Abstract

The purposes of this study were to establish thresholds for improvement in patient-reported outcome scores that signify the minimal clinically important difference (MCID), substantial clinical benefit (SCB), and patient acceptable symptomatic state (PASS) after biceps tenodesis (BT) and to assess patient variables that are associated with these clinically important outcomes. A prospectively maintained institutional shoulder registry was queried for patients undergoing isolated BT between 2014 and 2017. Anchor-based and distribution-based approaches were used to calculate the MCID whereas an anchor-based method was used to calculate the SCB and PASS for the Constant-Murley score, Single Assessment Numerical Evaluation (SANE) score, and American Shoulder and Elbow Surgeons score.
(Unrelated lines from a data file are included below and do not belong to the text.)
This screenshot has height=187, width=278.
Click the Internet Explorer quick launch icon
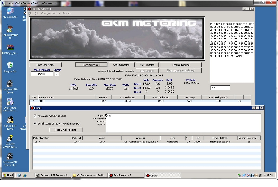(25, 176)
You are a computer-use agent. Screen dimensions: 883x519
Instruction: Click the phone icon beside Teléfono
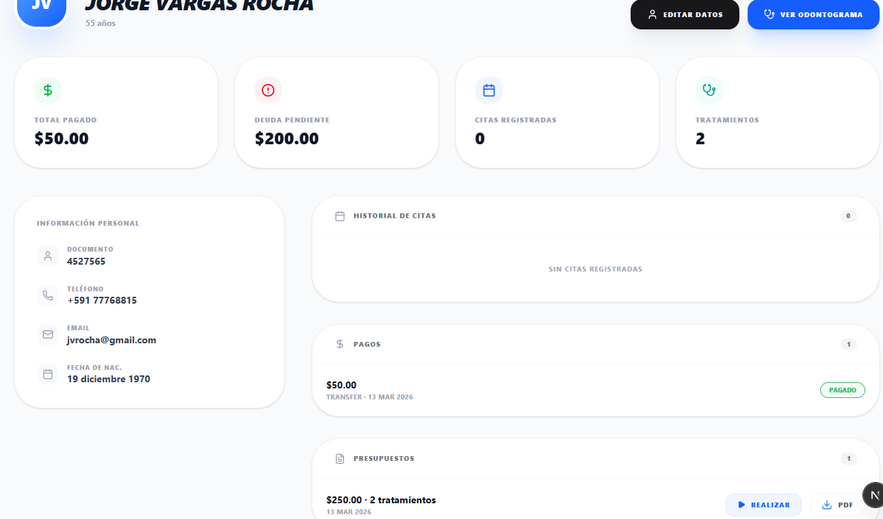coord(48,295)

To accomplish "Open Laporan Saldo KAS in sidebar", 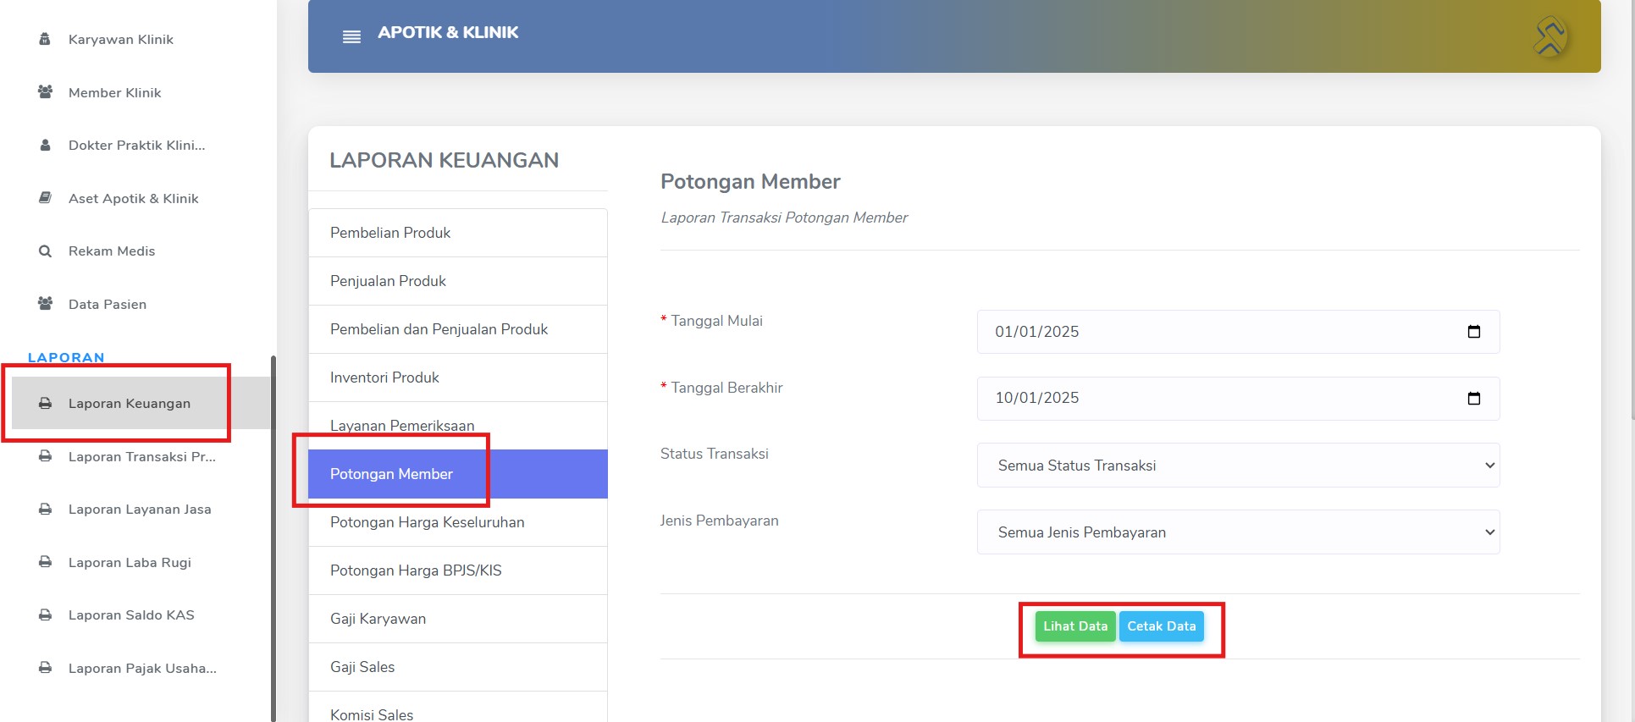I will click(x=131, y=615).
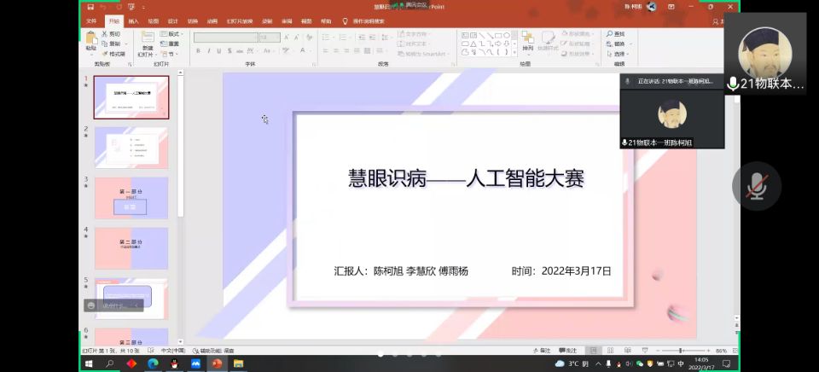Click the large red muted microphone button
819x372 pixels.
756,186
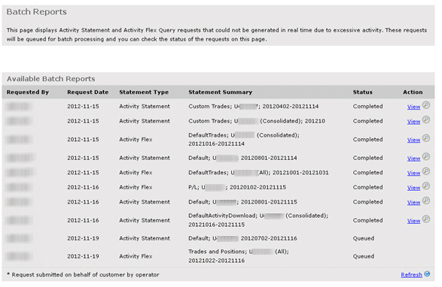This screenshot has height=287, width=442.
Task: Click magnifier icon for P/L 20120102-20121115 row
Action: pyautogui.click(x=426, y=186)
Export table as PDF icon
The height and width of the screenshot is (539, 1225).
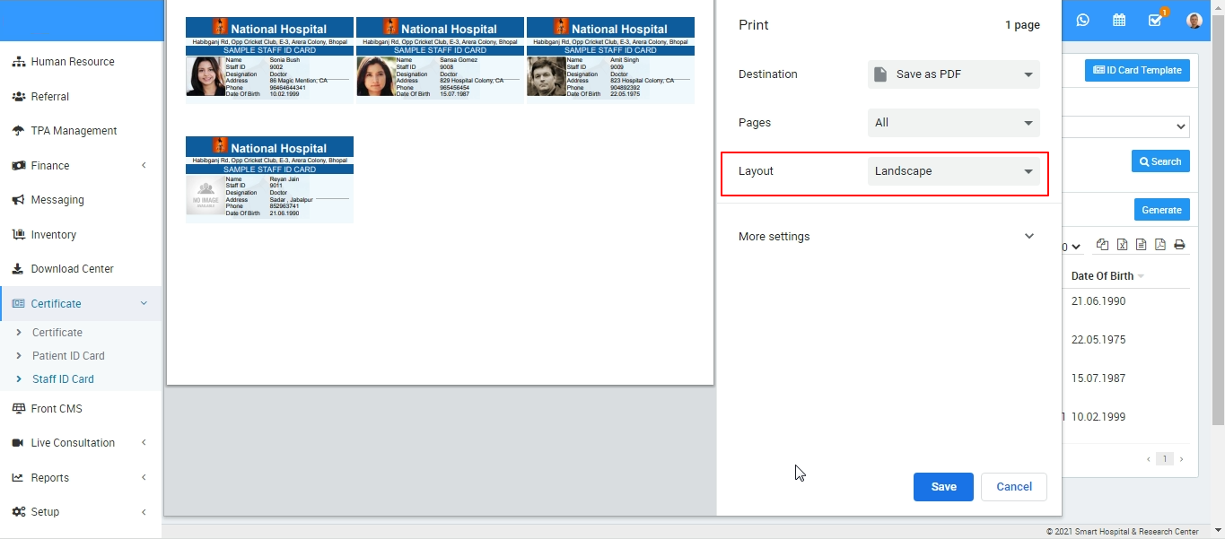pyautogui.click(x=1159, y=245)
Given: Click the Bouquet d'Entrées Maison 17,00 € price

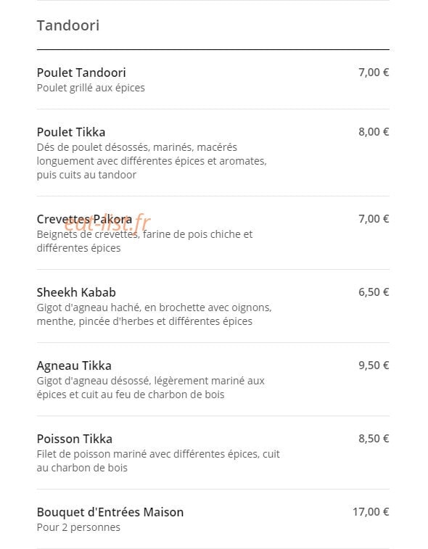Looking at the screenshot, I should (x=371, y=511).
A total of 123 patients who underwent isolated BT were included for analysis. The MCID, SCB, and PASS calculated for the American Shoulder and Elbow Surgeons score were 11.0, 16.8, and 59.6, respectively. For the Constant-Murley score, the calculated MCID and PASS were 3.8 and 19.5, respectively. The MCID, SCB, and PASS calculated for the SANE score were 3.5, 5.8, and 65.5, respectively. The following patient variables were significantly associated with decreased odds of achieving the MCID: workers' compensation status, male sex, and higher preoperative SANE score. Patients with a history of ipsilateral shoulder surgery had significantly reduced odds of achieving SCB. The only factor significantly associated with failing to reach the PASS was workers' compensation status. This study established values for the MCID, SCB, and PASS after BT without concomitant rotator cuff repair. Workers' compensation status, previous shoulder surgery, male sex, and higher preoperative patient-reported outcome measure scores are associated with lower odds of achieving clinically significant improvement after BT.